Focus’un sürüşünün bir diğer dikkat çeken noktası direksiyon sistemi. Ford, 14:1 oranında yeni bir sistem geliştirmiş. Direksiyon oldukça ağır ama bunu aracı kullandığınızda çok da fark etmiyorsunuz, farklı bir otomobil kullanıp Focus’un direksiyonuna geçince anlıyorsunuz. Geri bildirim konusunda sınıfının en iyisi olan sistem şaside neler olup bittiğini gayet güzel bir şekilde sürücüsüne iletiyor. Durum böyle olunca da lastiklerin ne kadar tutunduğunu anlayabiliyorsunuz. Ne var ki sürüş modlarını değiştirdiğinizde direksiyonun ağırlığında pek bir şey değişmiyor; buna gerek var mı derseniz, pek de olmadığını söyleyelim.
Sürüşle ilgili eleştirilecek bir nokta varsa o da gaz pedalının kısa olması. Evet, bir kaç kez ayağımız pedala yetişemedi ve pozisyonunu değiştirmek zorunda kaldık.

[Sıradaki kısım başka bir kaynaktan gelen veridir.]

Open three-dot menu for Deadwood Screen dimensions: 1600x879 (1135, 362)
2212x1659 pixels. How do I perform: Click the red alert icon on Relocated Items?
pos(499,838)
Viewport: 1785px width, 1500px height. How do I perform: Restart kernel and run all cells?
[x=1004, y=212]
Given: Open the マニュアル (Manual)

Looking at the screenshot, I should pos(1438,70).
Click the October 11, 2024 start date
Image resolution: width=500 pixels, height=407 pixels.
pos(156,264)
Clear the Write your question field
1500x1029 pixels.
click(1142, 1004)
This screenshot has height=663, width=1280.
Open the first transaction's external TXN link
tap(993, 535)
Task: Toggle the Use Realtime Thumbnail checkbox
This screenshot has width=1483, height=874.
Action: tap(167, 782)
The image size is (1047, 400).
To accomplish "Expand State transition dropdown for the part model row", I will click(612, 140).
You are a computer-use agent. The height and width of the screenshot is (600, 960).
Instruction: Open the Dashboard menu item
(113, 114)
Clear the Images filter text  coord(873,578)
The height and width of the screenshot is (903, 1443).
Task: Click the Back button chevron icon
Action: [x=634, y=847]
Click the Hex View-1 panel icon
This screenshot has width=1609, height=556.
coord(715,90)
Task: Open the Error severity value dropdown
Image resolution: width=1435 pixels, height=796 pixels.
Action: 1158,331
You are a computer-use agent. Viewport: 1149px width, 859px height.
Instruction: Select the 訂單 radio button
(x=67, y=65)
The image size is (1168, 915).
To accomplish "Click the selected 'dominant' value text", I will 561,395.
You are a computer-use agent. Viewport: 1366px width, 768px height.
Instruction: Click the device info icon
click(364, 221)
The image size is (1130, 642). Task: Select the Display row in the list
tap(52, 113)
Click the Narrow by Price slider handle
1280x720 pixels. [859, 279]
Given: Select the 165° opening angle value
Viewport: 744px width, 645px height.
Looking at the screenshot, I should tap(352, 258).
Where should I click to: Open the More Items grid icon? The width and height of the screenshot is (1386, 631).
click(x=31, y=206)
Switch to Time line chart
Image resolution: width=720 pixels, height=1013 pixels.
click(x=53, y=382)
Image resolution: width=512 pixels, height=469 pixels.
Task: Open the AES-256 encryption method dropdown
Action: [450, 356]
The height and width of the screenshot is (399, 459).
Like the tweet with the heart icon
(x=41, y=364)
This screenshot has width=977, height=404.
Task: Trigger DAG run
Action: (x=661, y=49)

Hayır, ayak numaramız 43, onunla ilgili bir sorun yok, pedal kısa tasarlanmış.
Bir diğer dikkat edilmesi gereken konu da far seçimi. Focus sedanı iki farklı donanımda kullandık ve test otomobillerinden birinde halojen, diğerinde Stil Paketi’nde (9000 TL) sunulan LED farlar yer alıyordu. Tamamen karanlık yollarda yaptığımız sürüşlerde halojen farların yetersiz olduğunu çoğu zaman uzun hüzme ile yolculuk yapğımızı gözlemledik. LED’li otomobilde buna gerek kalmıyordu. Gözü hassas olanlara duyurulur.
Üstelik Stil Paketi’ni aldığınızda Dinamik LED farlar, yansıma önleme sistemi ve LED arka farlar da alınıyor. Koltuk ısıtması isteyenlerse Focus’un Kış Paketi’ni (2200 TL) tercih etmeliler. Bu paket içerisinde ısıtmalı ön cam, ısıtmalı direksion ve ön koltuklar yer alıyor.